-- Task goal --
The required output is the lines from the one with "Select lambda field 0,04 in column 7" through the end of the data, repeated verbatim, with no pictures included.
====== Source data ======
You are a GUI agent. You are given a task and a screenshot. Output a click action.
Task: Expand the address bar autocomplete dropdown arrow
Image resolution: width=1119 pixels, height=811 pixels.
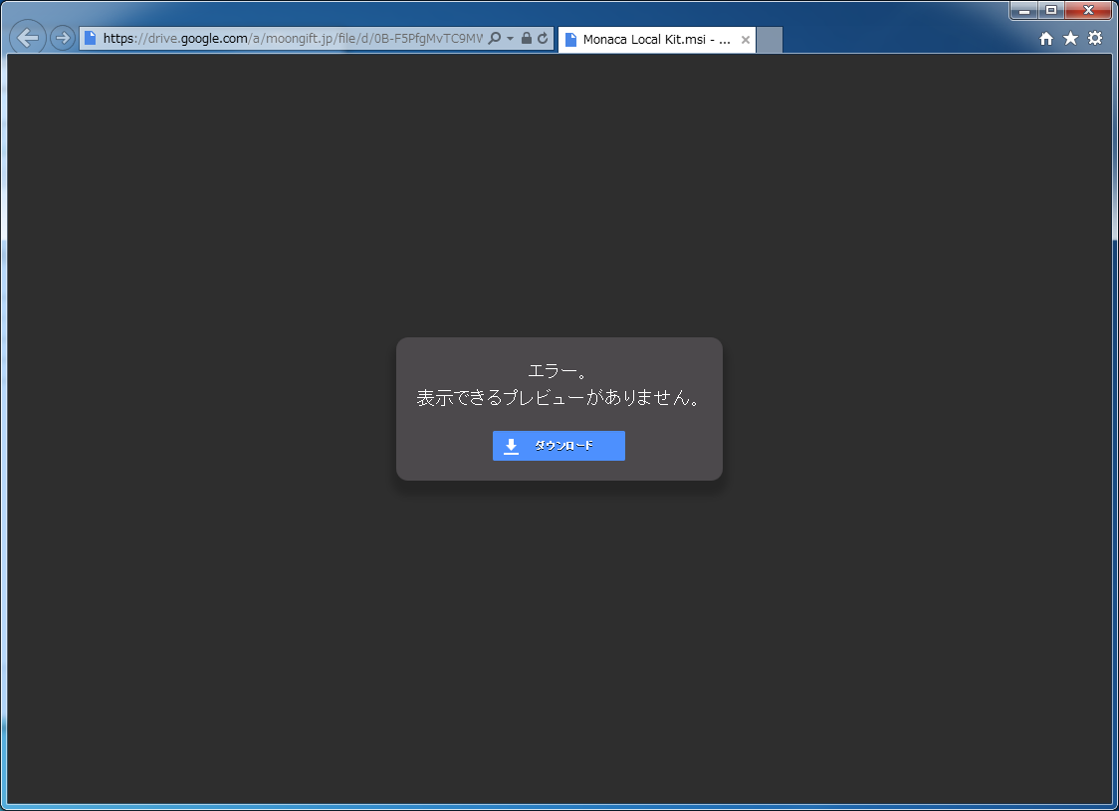click(510, 39)
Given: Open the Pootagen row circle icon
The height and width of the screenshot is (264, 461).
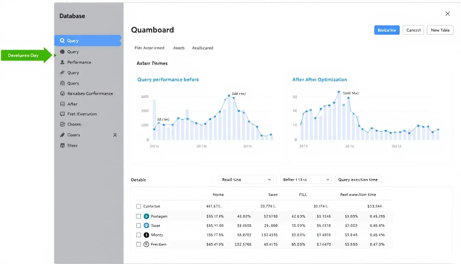Looking at the screenshot, I should (146, 216).
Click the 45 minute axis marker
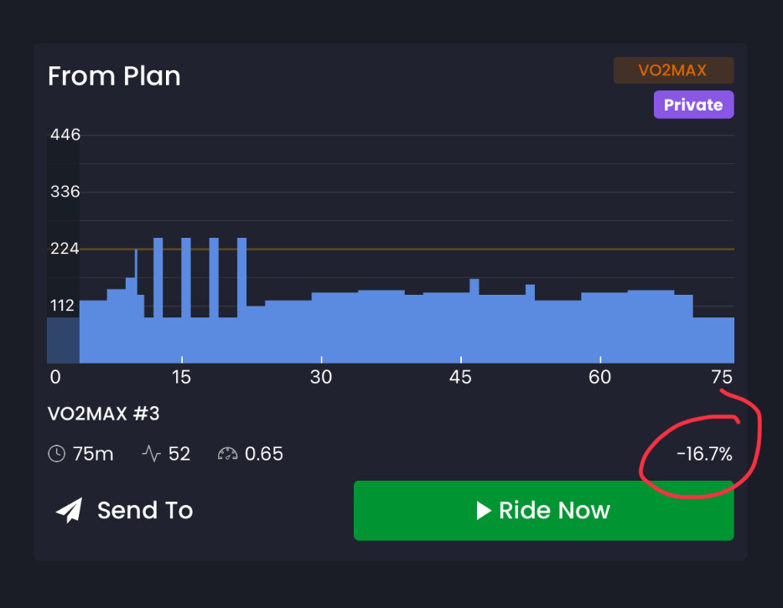Viewport: 783px width, 608px height. click(460, 377)
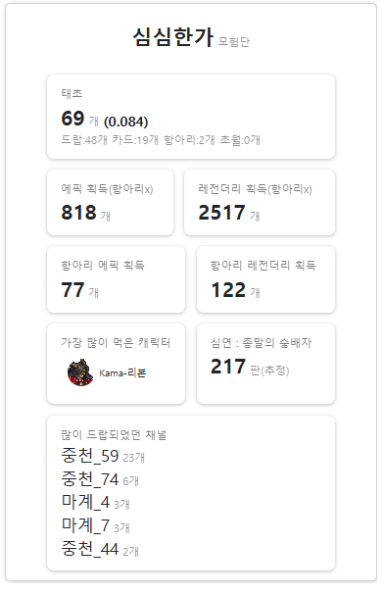Click the Kama-리본 character avatar icon

coord(80,372)
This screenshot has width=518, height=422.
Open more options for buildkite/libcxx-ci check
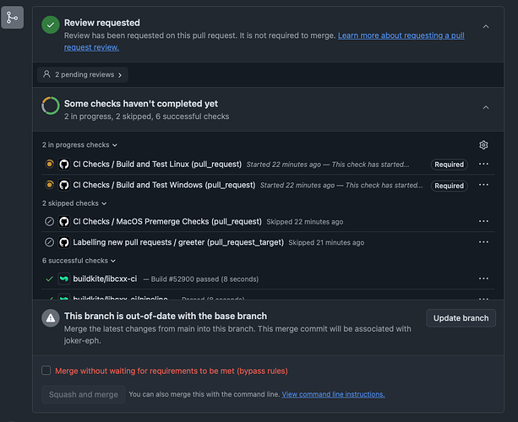(483, 279)
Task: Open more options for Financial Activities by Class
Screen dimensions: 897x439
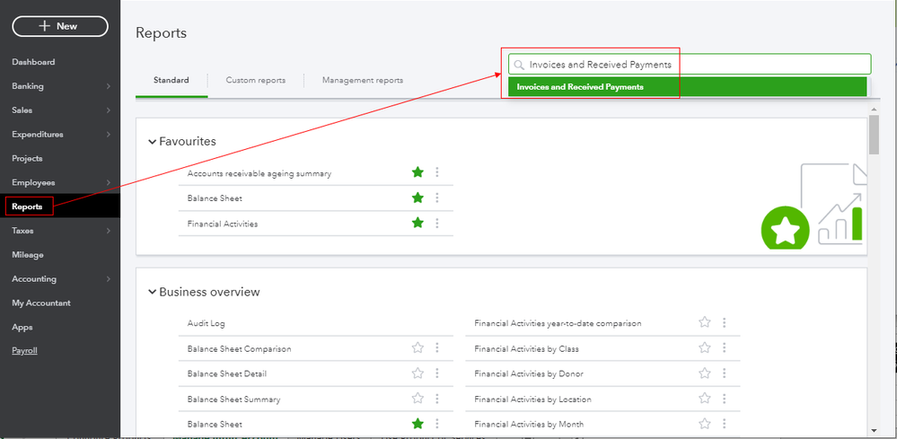Action: [725, 348]
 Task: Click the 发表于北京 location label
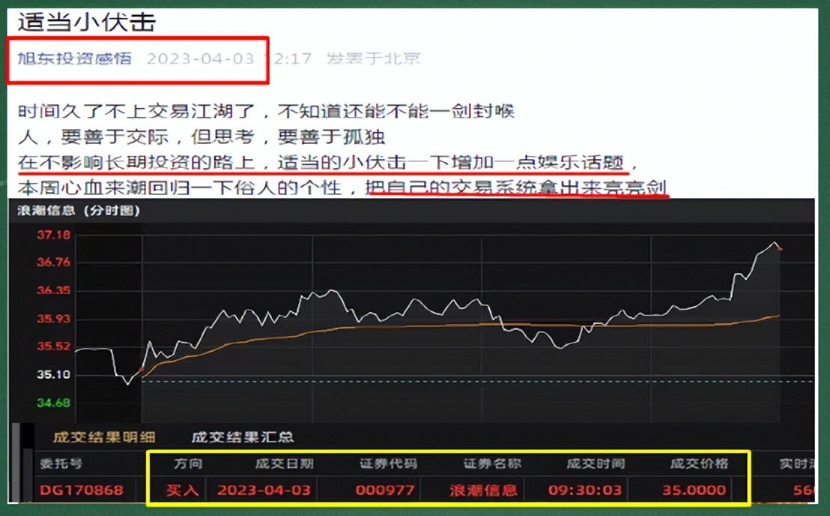click(378, 59)
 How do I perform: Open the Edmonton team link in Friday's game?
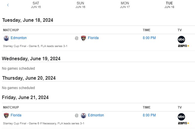pyautogui.click(x=96, y=115)
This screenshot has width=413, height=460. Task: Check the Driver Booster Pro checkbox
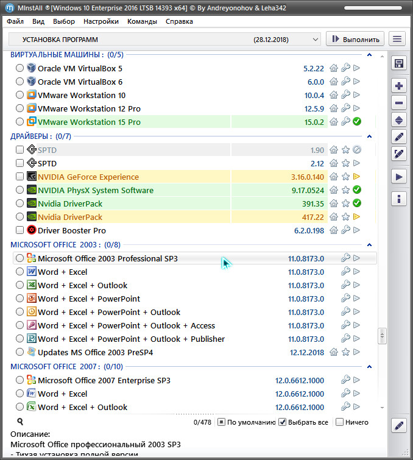[x=20, y=230]
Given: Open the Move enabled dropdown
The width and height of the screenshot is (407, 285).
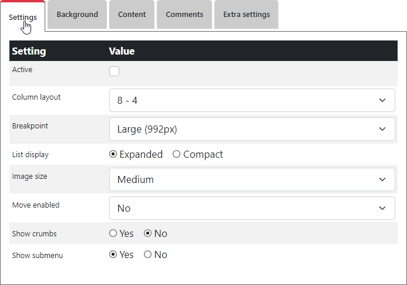Looking at the screenshot, I should [x=252, y=208].
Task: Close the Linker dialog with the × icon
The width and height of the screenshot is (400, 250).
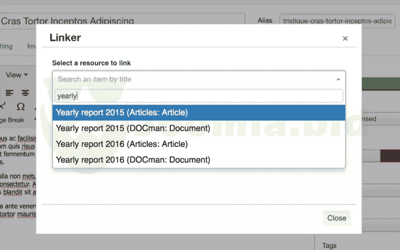Action: [x=345, y=39]
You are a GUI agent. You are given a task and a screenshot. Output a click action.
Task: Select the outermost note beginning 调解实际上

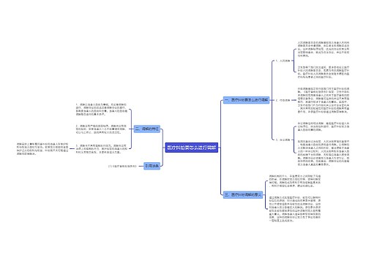pyautogui.click(x=42, y=149)
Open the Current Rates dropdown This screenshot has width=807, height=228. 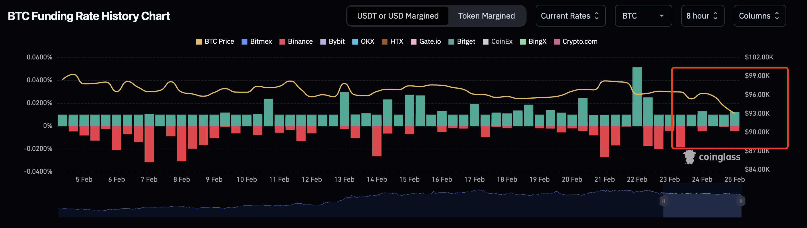pyautogui.click(x=570, y=16)
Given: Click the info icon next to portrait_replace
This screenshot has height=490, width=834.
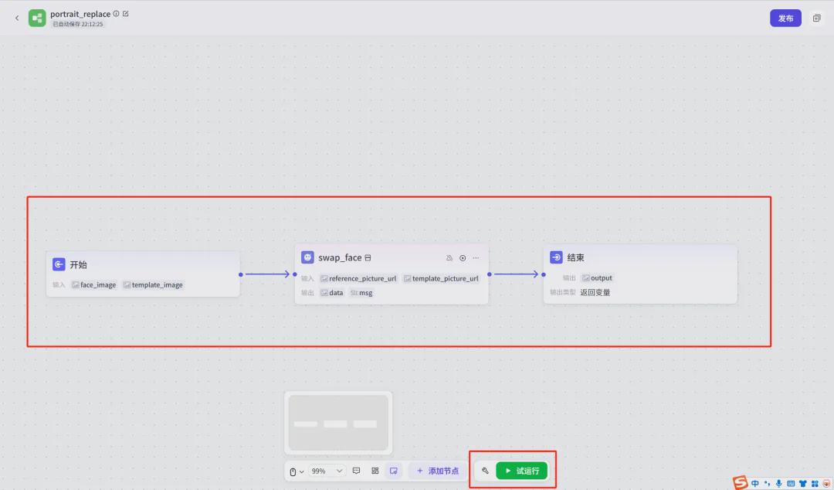Looking at the screenshot, I should pyautogui.click(x=117, y=14).
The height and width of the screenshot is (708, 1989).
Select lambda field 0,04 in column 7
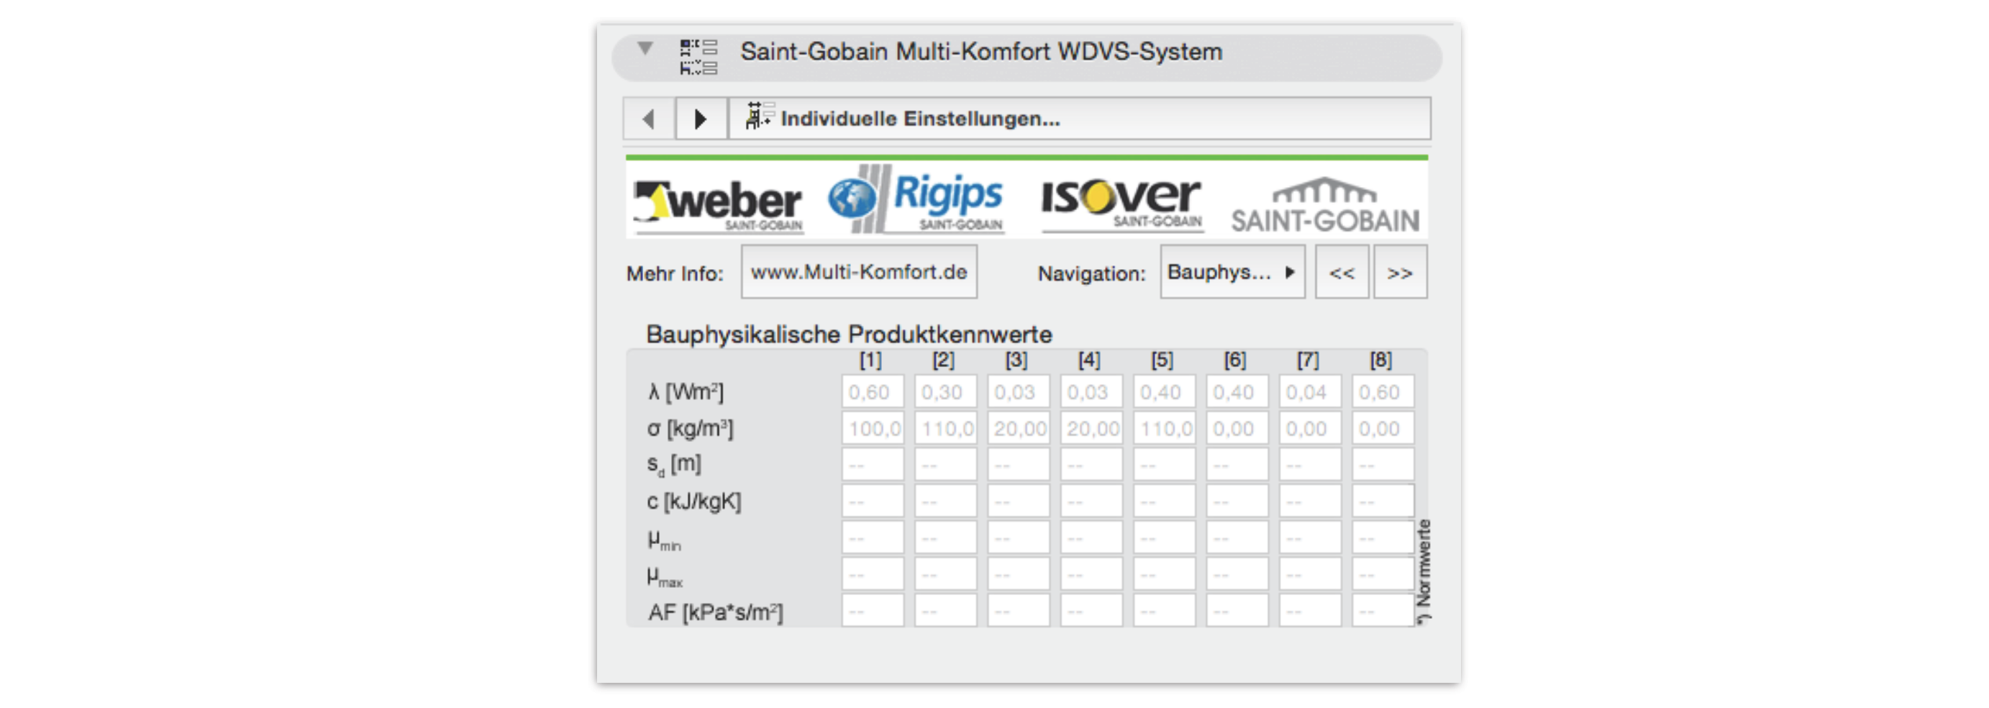1309,392
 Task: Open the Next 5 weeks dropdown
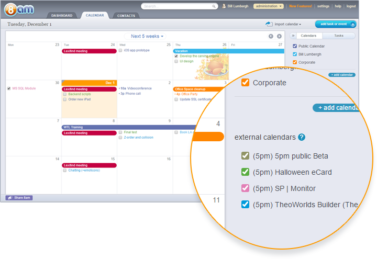[x=147, y=36]
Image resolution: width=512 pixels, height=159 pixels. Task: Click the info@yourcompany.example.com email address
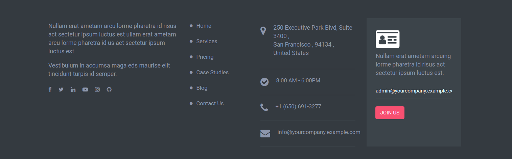319,132
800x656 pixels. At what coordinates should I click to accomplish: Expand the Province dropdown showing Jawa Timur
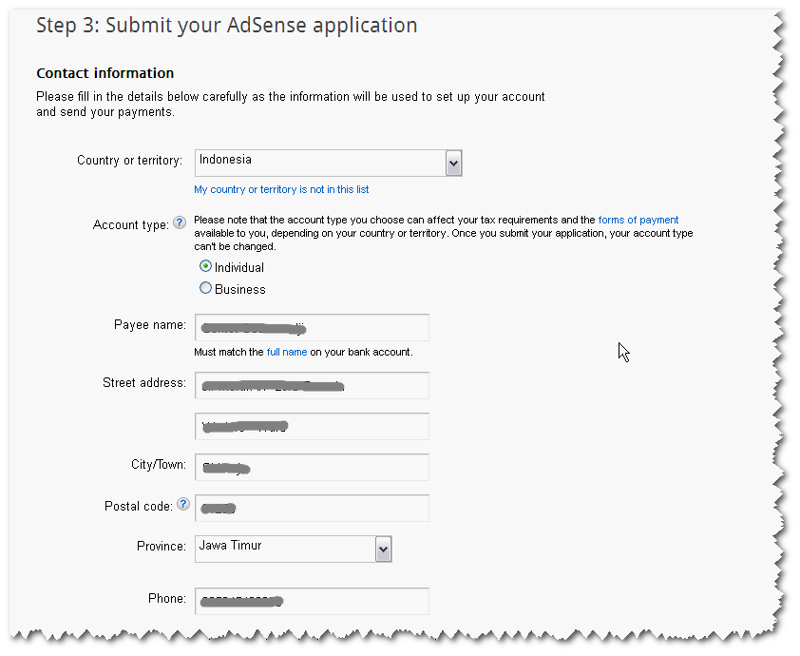pyautogui.click(x=383, y=549)
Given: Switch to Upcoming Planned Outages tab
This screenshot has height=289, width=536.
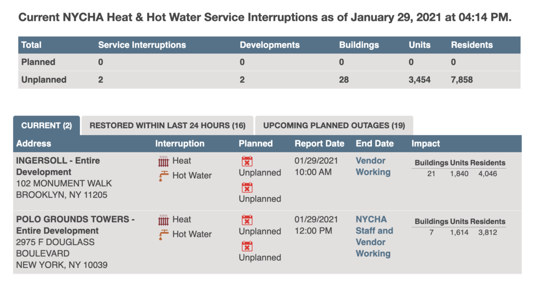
======
-- Expected answer --
Select lambda field 0,04 in column 7
1309,392
 Task: Open the Next 5 weeks dropdown
[x=147, y=36]
Image resolution: width=512 pixels, height=159 pixels. Task: Click the info@yourcompany.example.com email address
319,132
800x656 pixels. At what coordinates should I click to accomplish: Expand the Province dropdown showing Jawa Timur
pyautogui.click(x=383, y=549)
Given: Switch to Upcoming Planned Outages tab
This screenshot has height=289, width=536.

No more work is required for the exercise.